Book Intro
Book Preface
“People are usually unaware of missing information. It’s hard to see what isn’t there. Because of this, people tend to form strong beliefs on the basis of weak evidence.” (Hochhauser, 2003, p. 12)
This book draws on the MSc course programme in Pharmaceutical Information Management at the School of Informatics, City University, London that began in 1999. It is more fully informed by my industry engagements that extended to 2005 in Europe, USA and Russia.
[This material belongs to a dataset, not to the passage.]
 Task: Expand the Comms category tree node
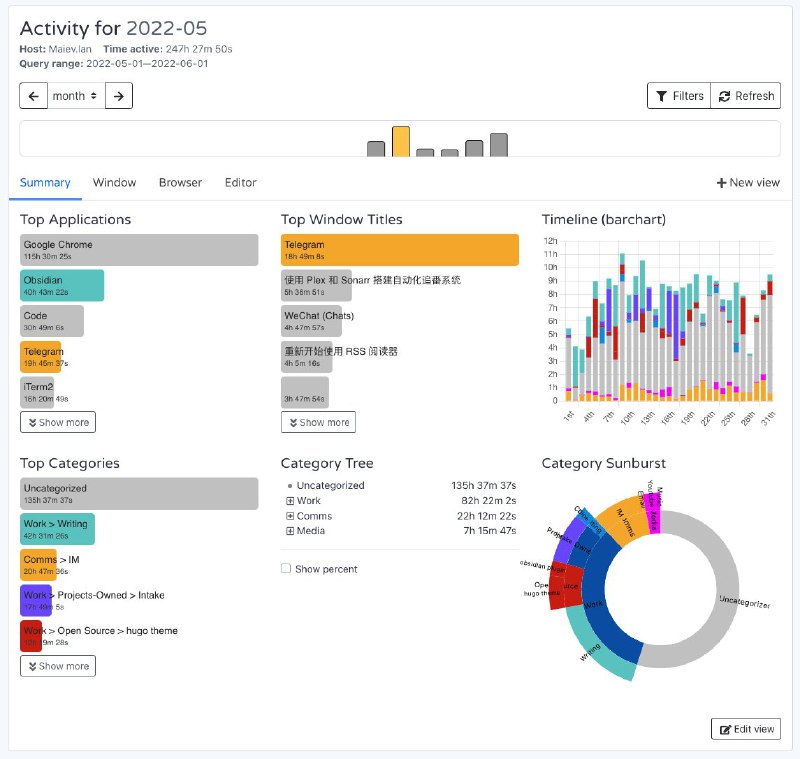(x=290, y=516)
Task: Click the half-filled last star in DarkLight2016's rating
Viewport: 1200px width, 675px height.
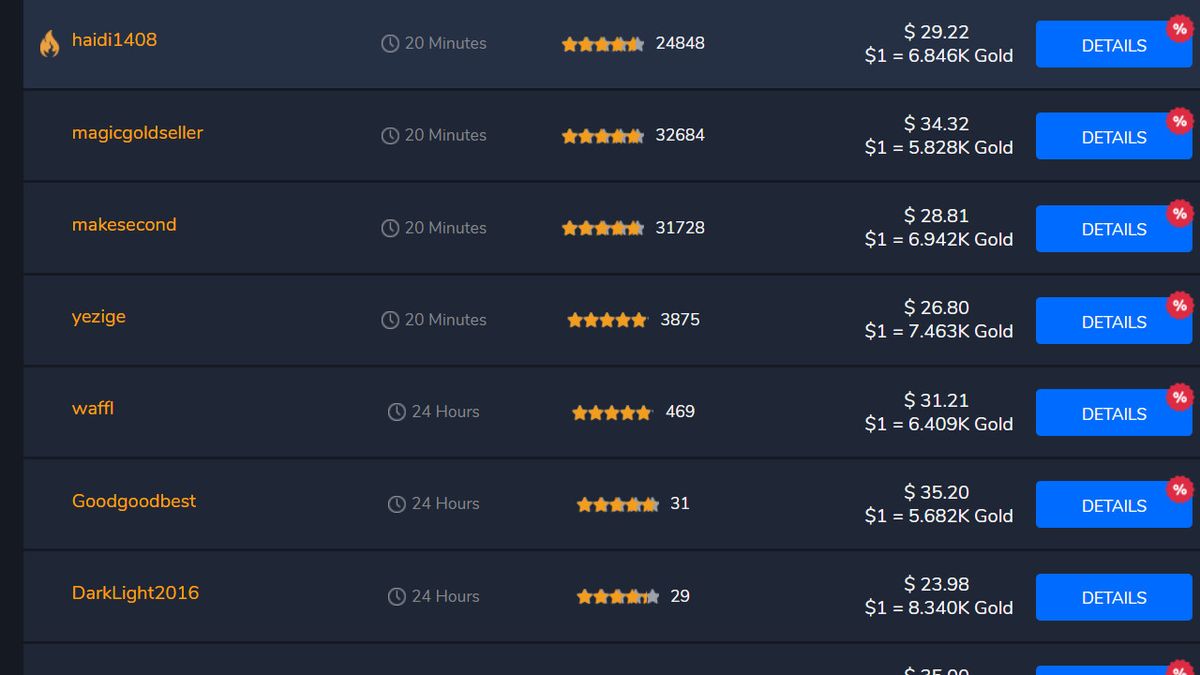Action: pyautogui.click(x=649, y=596)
It is the broad ambition of the book, therefore, to fuse reflections from across this range of activities in which, at various points on the way, I have been Industry Trainer, University Lecturer, Curriculum Co-ordinator, Senior Scientist, company Medical Communicator and, of course, recent MSc student.
These activities, however, have been undertaken not in a vacuum, but at a time of significant social and economic changes in Europe and across the pharmaceutical industry in general. While some of those changes, like the enlargement of the EU, encroach slowly, surely, and inevitably, others, like the pension reform proposals that impact on insurances and healthcare provision in the ‘old’ states, have been, for most of the population, sudden and unforeseen.
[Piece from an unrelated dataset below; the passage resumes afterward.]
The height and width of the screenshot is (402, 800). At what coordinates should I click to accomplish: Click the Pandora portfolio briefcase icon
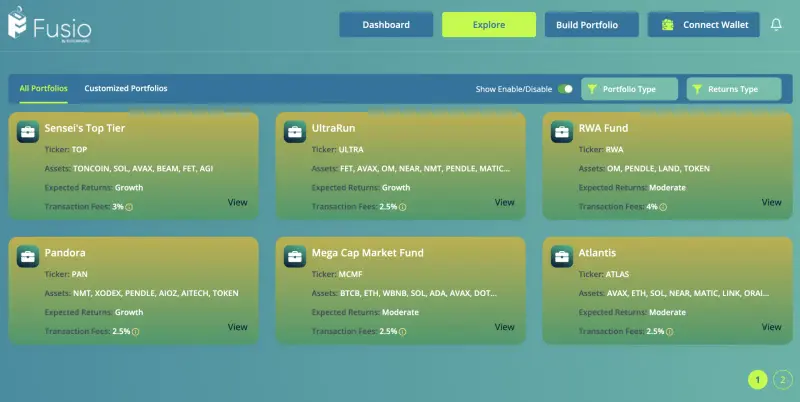click(27, 256)
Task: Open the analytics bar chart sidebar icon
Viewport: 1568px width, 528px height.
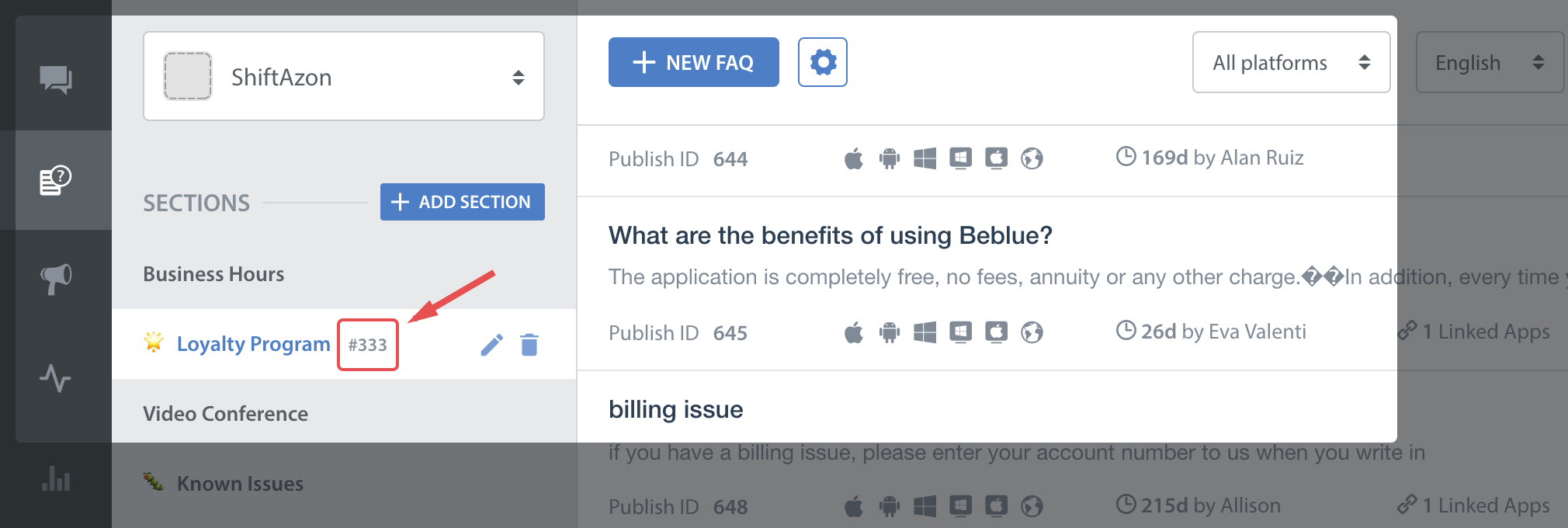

Both changes have inevitable far-reaching consequences that impact on all areas of industry and cultural activity, and not least on the working methods and procedures of the pharmaceutical industry itself. At the time of completion of this research, for example, two prominent texts were written by renowned professors in Law and Medicine that severely questioned the ethical legitimacy of the corporate sphere generally (Joel Bakan, British Columbia University, Canada) and the pharmaceutical industry in particular (Marcia Angell, Harvard University, USA). Angell’s caustic account of the industry ran parallel with poll findings that confirmed that “less than 13% of US consumers believed that the information provided by pharmaceutical companies was more trustworthy than healthcare information provided by other organizations” (O’Malley, 2005).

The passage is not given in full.